Sema supports compiling source files to bytecode files (.semac) for faster loading and distribution without source. The compilation pipeline is:

Source (.sema) → Reader → Lower → Resolve → Compile → Serialize → .semac file

Loading a .semac file skips parsing, lowering, resolution, and compilation — the VM directly deserializes and executes the pre-compiled bytecode.

CLI Interface

bash
# Compile a source file to bytecode
sema compile script.sema                   # → script.semac
sema compile -o output.semac script.sema   # explicit output path

# Run a bytecode file (auto-detected via magic number)
sema script.semac

# Validate a bytecode file
sema compile --check script.semac

# Disassemble a bytecode file
sema disasm script.semac
sema disasm --json script.semac            # structured JSON output

Design Goals

  1. Fast loading — skip parsing and compilation; the primary benefit (like Lua's luac)
  2. Source protection — distribute without revealing source code
  3. Debuggability — optional debug sections for source maps, local names, breakpoints
  4. Forward compatibility — version field allows graceful rejection of incompatible bytecode
  5. Simplicity — flat section-based format, no complex container (no ELF, no zip)

Non-Goals

  • Portability — bytecode files are tied to the Sema version that produced them (like Lua). Always keep source files.
  • AOT native compilation — Sema's dynamic nature (eval, macros, LLM primitives) makes this impractical
  • Streaming — the entire file is read into memory; no mmap or lazy loading

File Layout

A .semac file consists of a fixed header, followed by a sequence of sections. Each section has a type tag, length, and payload.

┌──────────────────────────────────────┐
│           File Header (24 bytes)     │
├──────────────────────────────────────┤
│  Section: String Table    (required) │
├──────────────────────────────────────┤
│  Section: Function Table  (required) │
├──────────────────────────────────────┤
│  Section: Main Chunk      (required) │
├──────────────────────────────────────┤
│  Section: Source Map      (optional) │
├──────────────────────────────────────┤
│  Section: Debug Symbols   (optional) │
├──────────────────────────────────────┤
│  Section: Breakpoints     (optional) │
├──────────────────────────────────────┤
│  ... future sections ...             │
└──────────────────────────────────────┘

All multi-byte integers are little-endian.
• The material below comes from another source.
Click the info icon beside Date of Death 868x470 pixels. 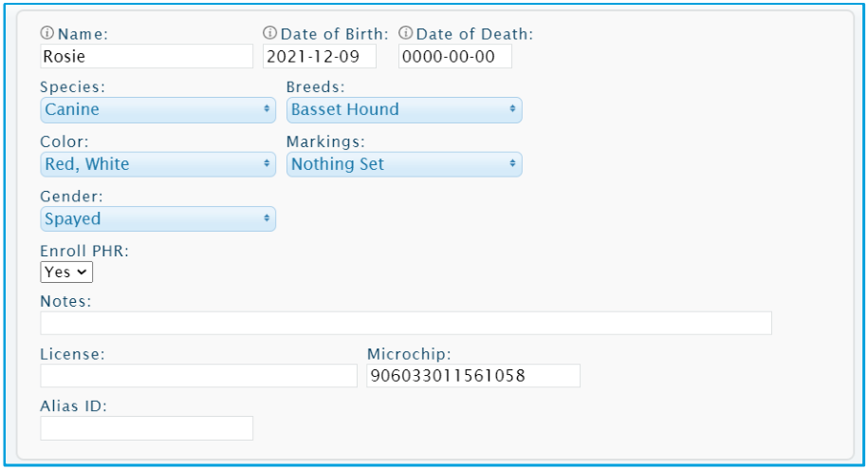pos(405,32)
All strings are UTF-8.

File Header

OffsetSizeFieldDescription
04magic\x00SEM (0x00, 0x53, 0x45, 0x4D)
42format_versionBytecode format version (currently 1)
62flagsBit flags (see below)
82sema_majorSema version major that produced this file
102sema_minorSema version minor
122sema_patchSema version patch
142n_sectionsNumber of sections in the file
164source_hashCRC-32 of the original source file (0 if unknown)
204reservedReserved for future use (must be 0)

Total: 24 bytes

Magic Number

The magic bytes \x00SEM serve two purposes:

  1. File type identification — the CLI uses this to auto-detect bytecode vs source (source files never start with a null byte)
  2. Corruption detection — if the magic doesn't match, reject the file immediately

Flags (Bit Field)

BitNameDescription
0HAS_DEBUGFile contains debug sections (Source Map, Debug Symbols)
1HAS_SOURCE_MAPFile contains a Source Map section
2HAS_BREAKPOINTSFile contains a Breakpoints section
3–15Reserved (must be 0)

When --strip is used during compilation, bits 0–2 are cleared and debug sections are omitted.

Section Format

Each section begins with a section header:

OffsetSizeFieldDescription
02section_typeSection type tag (see table)
24section_lengthByte length of section payload (excluding this header)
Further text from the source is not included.